Monday, March 25, 2013

Rainy Day Impression



Rainy Day Impression of JT’s Grommet Park, 2013
(Click on image to see larger.)



I blew Saturday off, so far as making pictures was concerned. The day started ugly and cold. The sky was gray and featureless. Overcast skies can be good for providing even light. But I imagined that most anything I’d photograph would look dull and flat.

Sunday was predicted to started similarly cloudy and then have rain after noon. I don’t usually rush out to photograph when it’s raining, especially when it’s as cold as it’s been lately. But I was determined to make up for the time I’d wasted not making pictures on Saturday. I even challenged myself to see how I could use the rain as a feature in the pictures.

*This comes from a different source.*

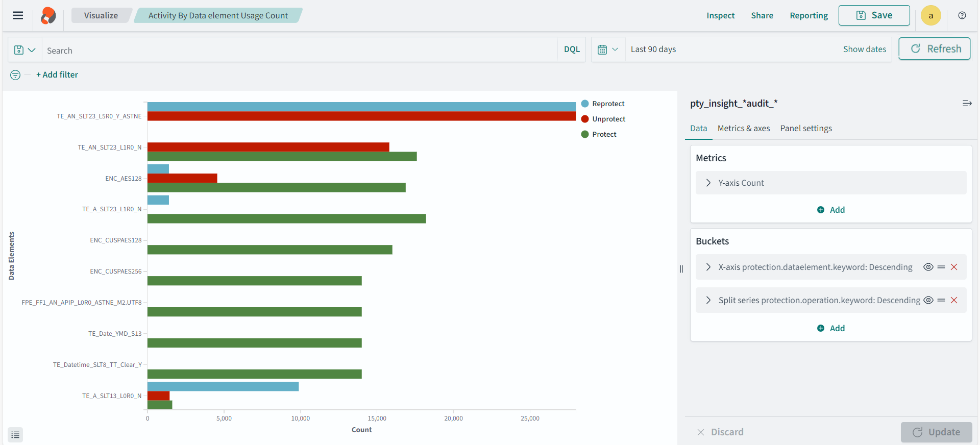Open the Panel settings tab
Viewport: 980px width, 445px height.
point(805,129)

I should mention here that not every photo outing is successful. Sometimes you come home with a bunch of pictures you like, something just a few and sometimes with none at all. That doesn’t bother me. I’m not in a race to finish first or with the most pictures.

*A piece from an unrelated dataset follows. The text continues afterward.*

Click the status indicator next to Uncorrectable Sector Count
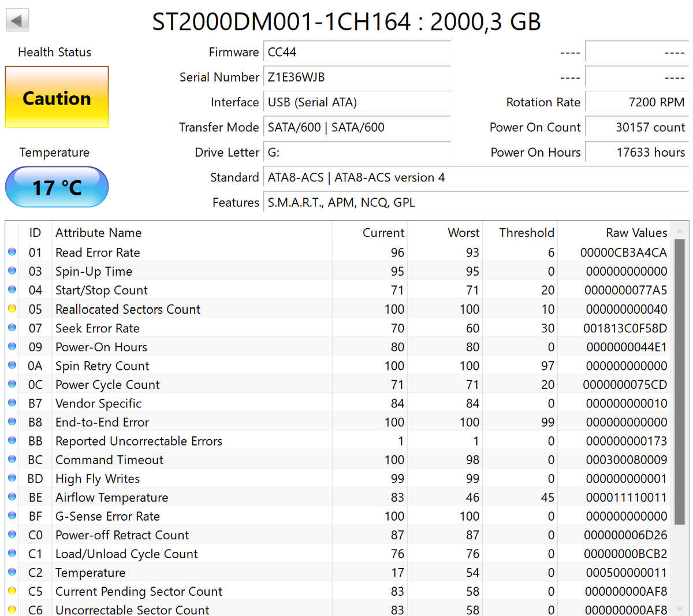693x616 pixels. tap(12, 609)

I mention all this because it’s the fun of being out making pictures that is the joy of this pursuit. It’s aiming for, and sometimes getting into your “zone” that’s so satisfying. Even if you come home with a bunch of dud images there’s a chance you had a passable time creating them.

I should also mention, as I have before, that giving yourself an assignment can be a valuable way to start taking pictures. But if the assignment does nothing but lead you to a spot where you discover something better to work on, there’s nothing wrong with that, either.

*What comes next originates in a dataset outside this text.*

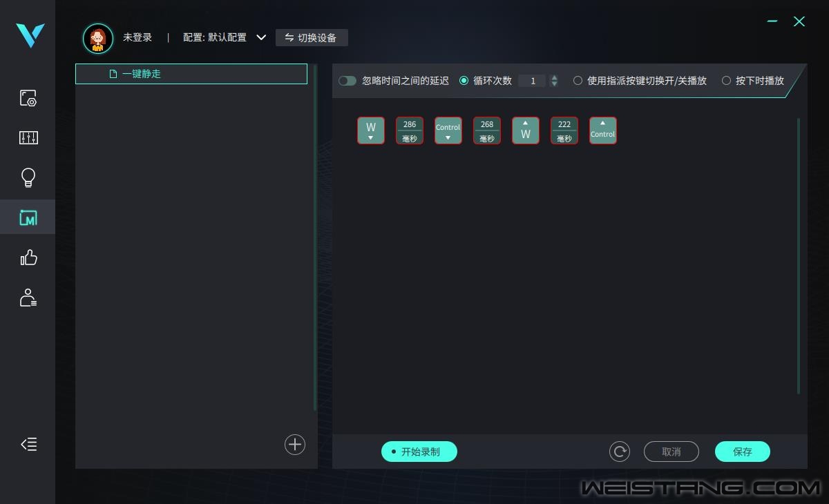Viewport: 829px width, 504px height.
Task: Toggle 忽略时间之间的延迟 switch
Action: 347,81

With all of this to set me up, I headed down to the oceanfront resort area. Just to the west of us they were getting snow. Down by the ocean it was just rain. The resort area lends itself very nicely to black-and-white images this time of year. In another few weeks the resort area will be teeming with color as the tourist industry gears up for the season. But on a rainy day in March it still looks pretty much like winter and I was expecting to end up with mostly b&w images.  

Cameras and lenses are a lot more durable and weather-tight than they used to be. You can take them out into the rain with a lot less worry. But I don’t like being out in the rain when it’s just above freezing. So I edited my assignment to seeing what I could do with the rain and also the car window as a frame. The first place I stopped had lots of interesting color, however, and that changed the mission slightly. I did shoot a number of pictures using the car window as a frame. But they turned out to be uninteresting. Maybe they’ll eventually resurface. But for now, it was the study of lines and color and rain that I enjoyed the most.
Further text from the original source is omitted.